* SET TASK 1:
In the GRO J1655-40 text, rewrite the paragraph beginning "Precisely at the start of this program" as a short bulleted list that keeps its main facts.
* SET TASK 2:
According to the GRO J1655-40 text, what count rate in the IBIS/ISGRI 20-60 keV band corresponds to 1 Crab on-axis?

Figure 1: April's INTEGRAL Picture of the Month, updated up to revolution 304. Shown is the hard X-ray outburst of GRO J1655-40 as monitored by the Galactic Bulge Monitoring program, as well as the IBIS/ISGRI 20-60 keV mosaic images per revolution. Credits: M. Homminga (ESA/ESAC)
Precisely at the start of this program the black-hole X-ray transient GRO
J1655-40 was reported to become active (ATel #414; see also ATel
#422 and ATel #432). The light
curve shown in Figure 1 is derived from the IBIS/ISGRI 20-60 keV band
individual pointings obtained up to now (about 150 counts/s corresponds to 1
Crab on-axis); earlier results were reported in ATel #438 and ATel
#442. The figure shows the evolution over the last couple of months and
demonstrates the wealth of the monitoring program. Note that GRO J1655-40 was
observed at a large off-axis angle (~15 degrees from the center of the field of
view; so is in the partially coded field of view of IBIS/ISGRI and not visible
with X-ray monitor JEM-X). The INTEGRAL GRO J1655-40 light curves nicely
complements observations at soft X-ray (RXTE) and radio
(VLA) wavelengths.

* DATA PROVIDED:
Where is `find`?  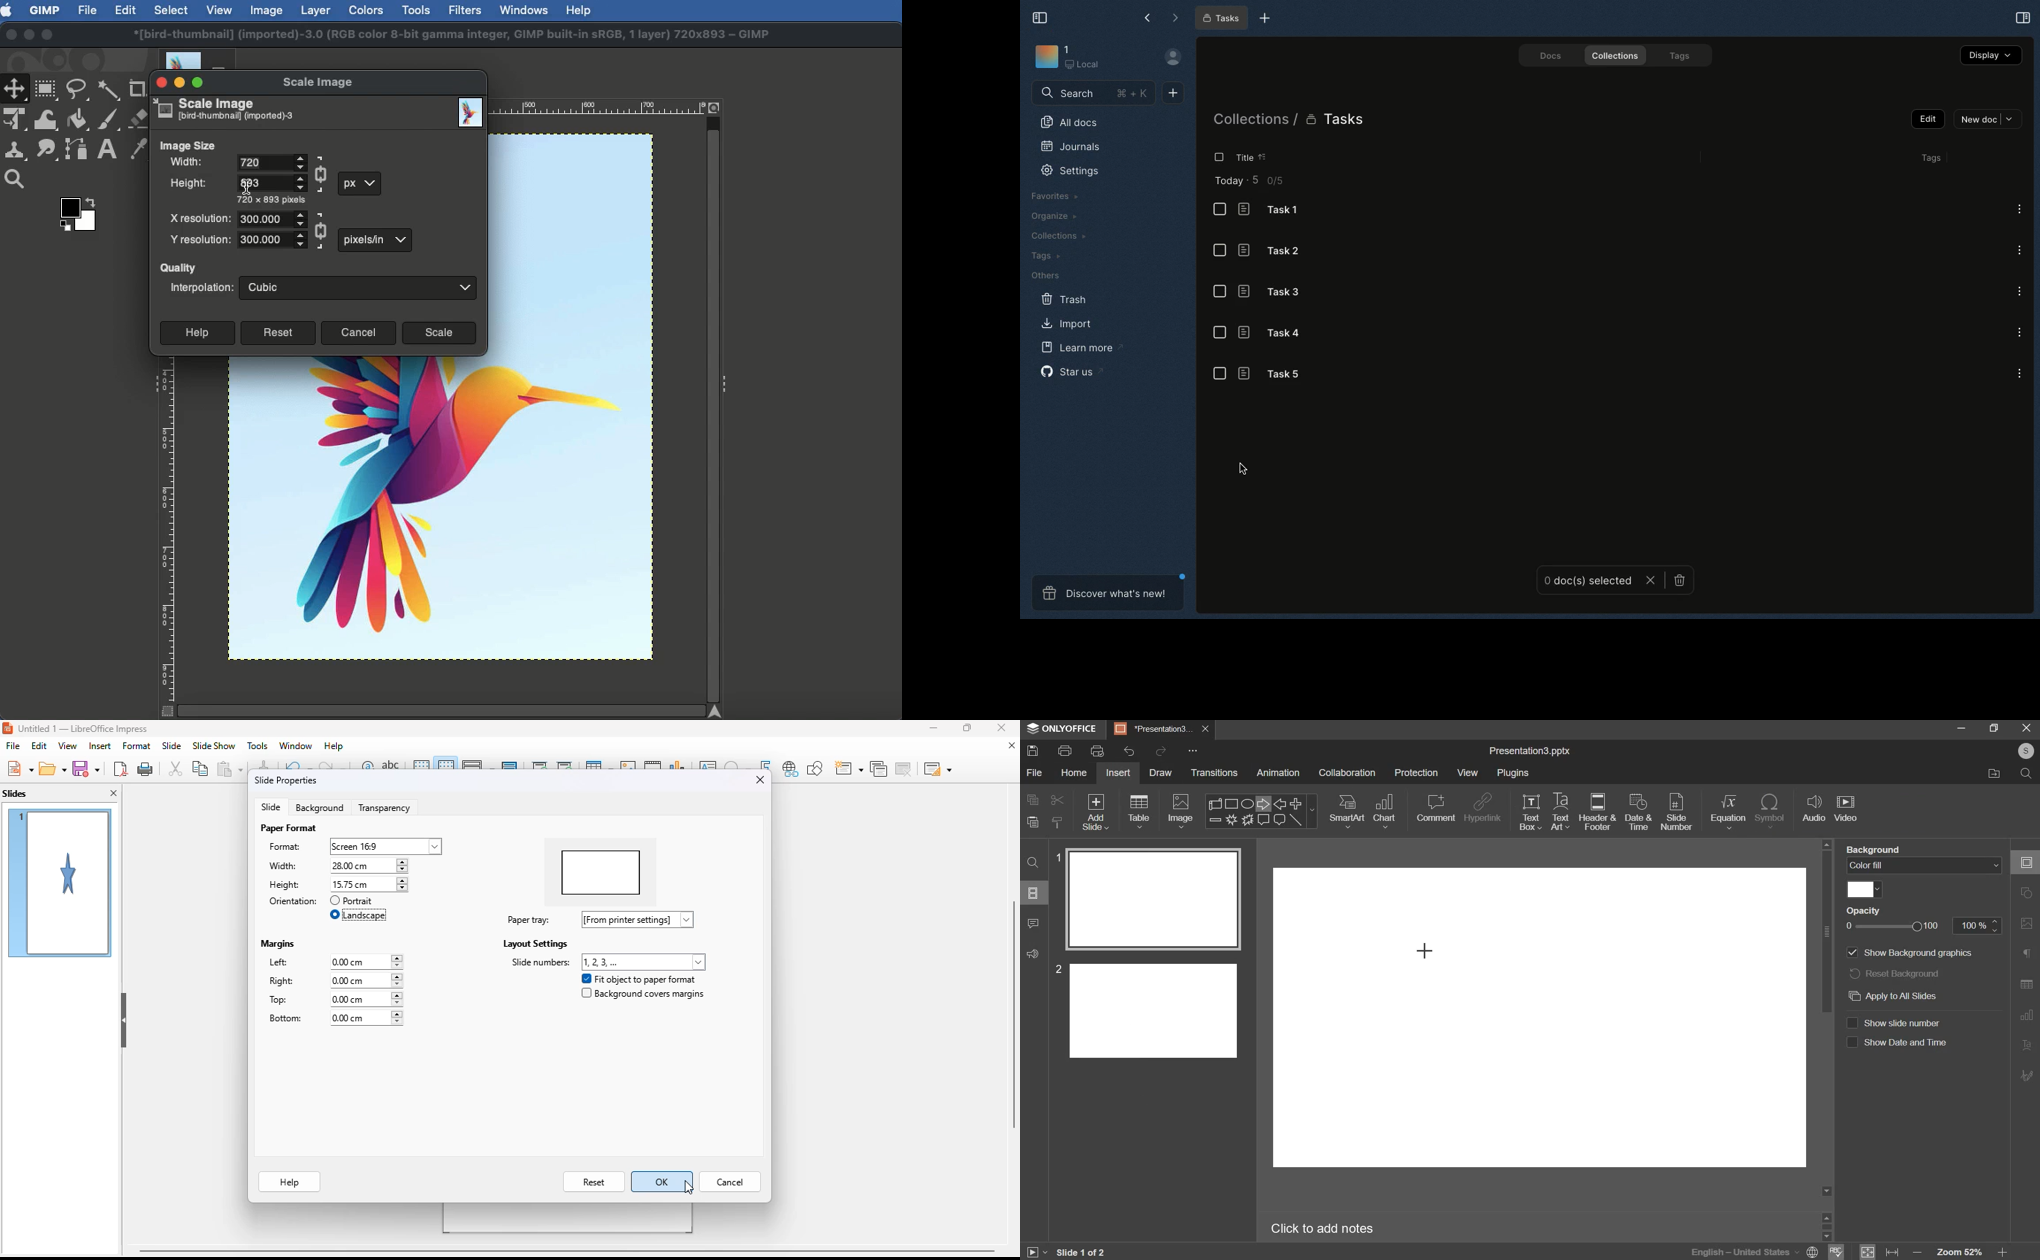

* EXERCISE RESULT 1:
- The black-hole X-ray transient GRO J1655-40 was reported active right at the start of the program (ATel #414; see also ATel #422 and ATel #432).
- The light curve in Figure 1 comes from the IBIS/ISGRI 20-60 keV band individual pointings obtained so far. About 150 counts/s corresponds to 1 Crab on-axis.
- Earlier results were reported in ATel #438 and ATel #442.
- The figure shows the evolution over the last couple of months and demonstrates the wealth of the monitoring program.
- The source was observed about 15 degrees off-axis. That put it in the partially coded field of view of IBIS/ISGRI, and it was not visible with the JEM-X X-ray monitor.
- The INTEGRAL light curves complement soft X-ray (RXTE) and radio (VLA) observations.

* EXERCISE RESULT 2:
About 150 counts/s.